About this exercise >>
Show each line of the records below where the word "Download" occurs.

(Data items)
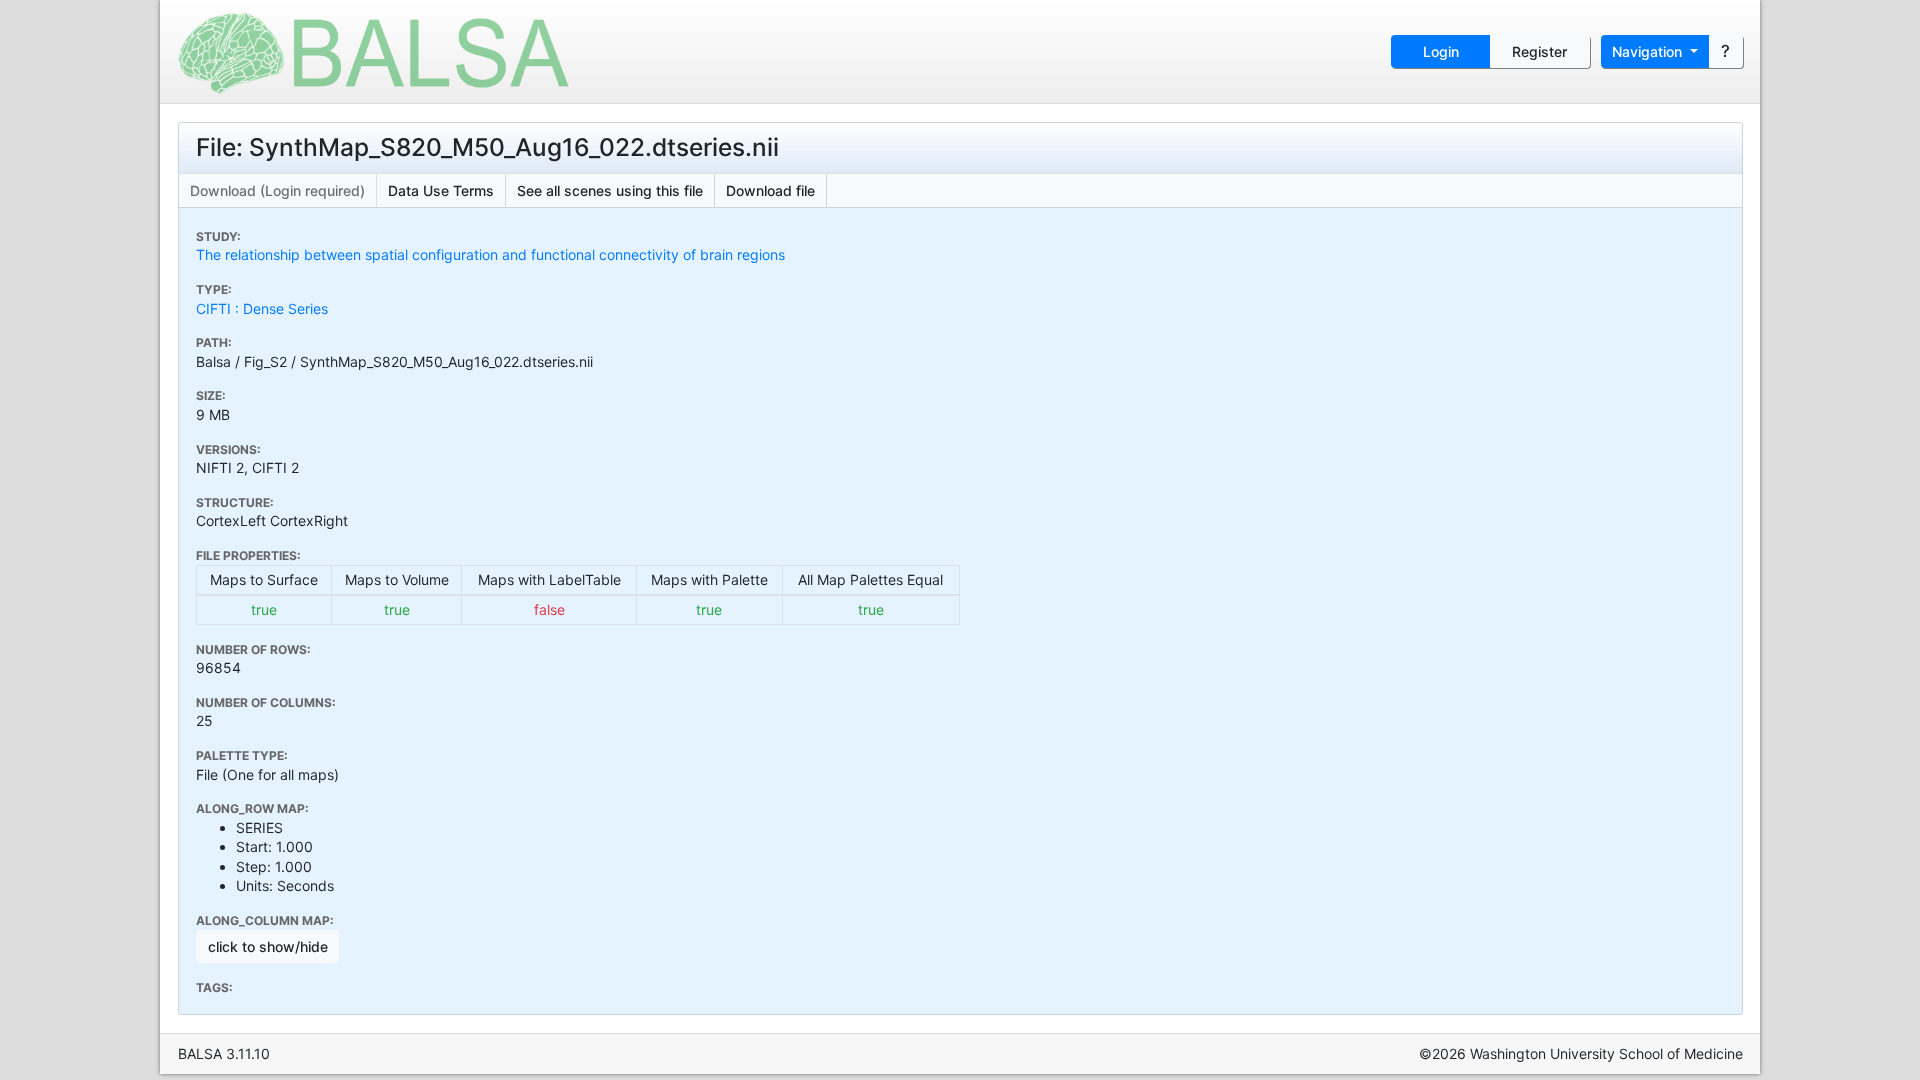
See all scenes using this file (610, 190)
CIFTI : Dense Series (262, 308)
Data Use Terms (441, 190)
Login (1441, 51)
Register (1539, 51)
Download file (770, 190)
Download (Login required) (277, 190)
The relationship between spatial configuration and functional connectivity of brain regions (490, 254)
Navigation (1649, 51)
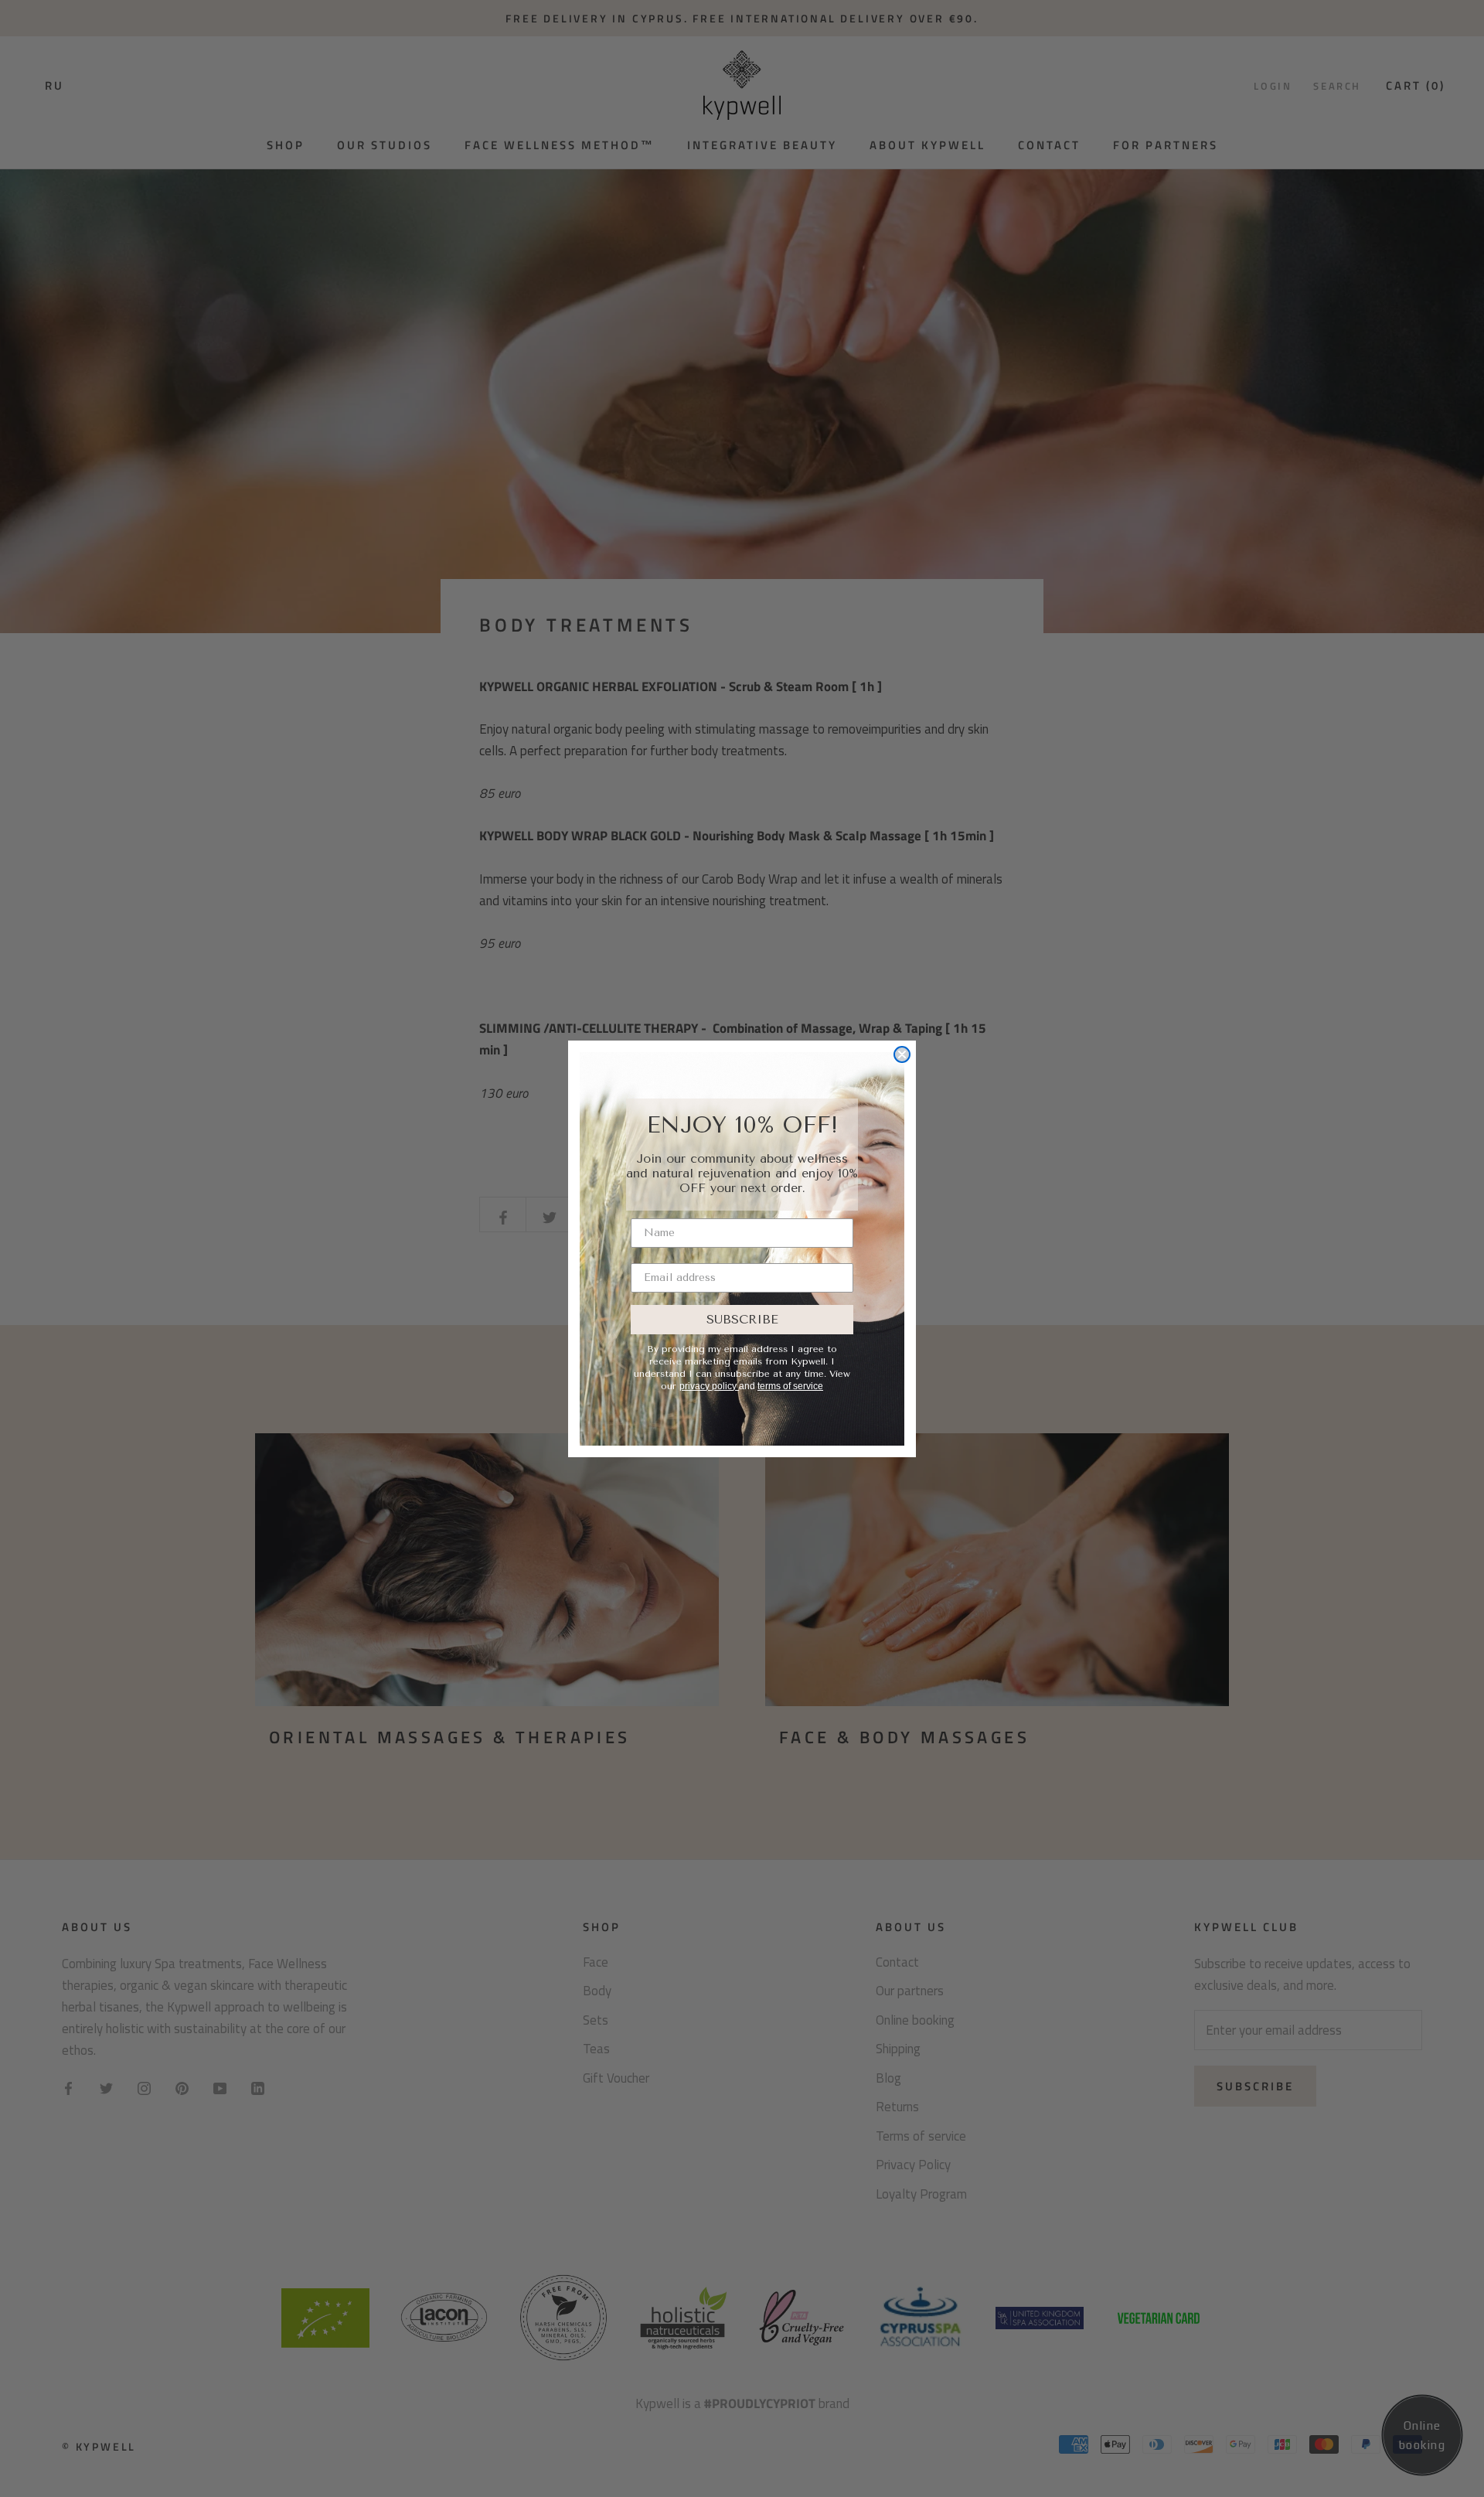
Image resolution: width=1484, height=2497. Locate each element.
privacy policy (709, 1386)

Answer section >>
Download file (770, 190)
Download (Login required) (277, 190)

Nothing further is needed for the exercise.